The biggest bailout was AIG who’s an insurance company. They sold the most credit-default swaps on the MBS. They were on the hook for billions and billions in insurance payouts when the defaults started. Most of the AIG bailout went to payoff hedge funds who owned the CDS contracts.
If you want to trace back the start of subprime, it was initiatives under Clinton that created it. It was the mindset that credit scores were discriminatory and everyone had the right to own a home. They bullied banks into underwriting stuff they didn’t want. To get them to do it the government agreed to use Freddie/Fannie to buy the mortgages and take them off the banks’ books. That’s why Fannie/Freddie failed so spectacularly.

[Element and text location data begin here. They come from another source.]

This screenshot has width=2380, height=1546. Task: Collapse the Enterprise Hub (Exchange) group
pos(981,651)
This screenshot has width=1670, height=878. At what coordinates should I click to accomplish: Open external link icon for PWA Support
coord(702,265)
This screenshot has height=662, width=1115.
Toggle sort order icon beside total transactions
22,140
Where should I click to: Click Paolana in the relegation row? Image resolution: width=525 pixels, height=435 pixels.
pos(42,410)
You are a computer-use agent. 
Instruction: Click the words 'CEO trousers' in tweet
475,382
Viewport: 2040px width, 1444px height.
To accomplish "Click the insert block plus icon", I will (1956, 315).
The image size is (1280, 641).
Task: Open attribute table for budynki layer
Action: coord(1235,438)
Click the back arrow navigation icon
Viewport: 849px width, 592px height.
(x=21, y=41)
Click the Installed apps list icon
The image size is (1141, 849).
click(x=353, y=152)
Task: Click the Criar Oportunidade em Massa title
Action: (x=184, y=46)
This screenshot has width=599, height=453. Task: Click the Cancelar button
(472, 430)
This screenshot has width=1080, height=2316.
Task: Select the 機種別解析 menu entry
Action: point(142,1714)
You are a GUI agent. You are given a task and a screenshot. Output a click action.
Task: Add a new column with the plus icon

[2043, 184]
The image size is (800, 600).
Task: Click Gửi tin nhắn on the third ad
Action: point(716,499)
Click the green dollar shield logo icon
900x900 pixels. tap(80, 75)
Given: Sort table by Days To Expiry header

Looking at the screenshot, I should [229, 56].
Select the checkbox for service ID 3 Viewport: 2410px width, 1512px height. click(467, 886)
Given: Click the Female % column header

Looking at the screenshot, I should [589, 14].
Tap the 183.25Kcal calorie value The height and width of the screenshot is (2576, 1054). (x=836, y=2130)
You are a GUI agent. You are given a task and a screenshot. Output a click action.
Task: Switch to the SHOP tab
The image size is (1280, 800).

The banks only failed because the MBS they owned were suddenly worthless due to lack of liquidity in the market. They had to mark-to-market the MBS down to near zero which ruined their financial reserve ratios. They needed to urgently raise cash in a panic and couldn’t. Mark-to-market is horrible is there’s a panic. It just throws gas on the fire. It’d be far smarter to use accounting similar to warranty reserves where you adjust for future expected losses. You increase that as defaults increase, so the MBS lose some value but not 90% over night.
You can blame the banks, but they were only doing what the government forced them to do. The banks all knew it was a horrible idea which is why they didn’t want the mortgages on their books.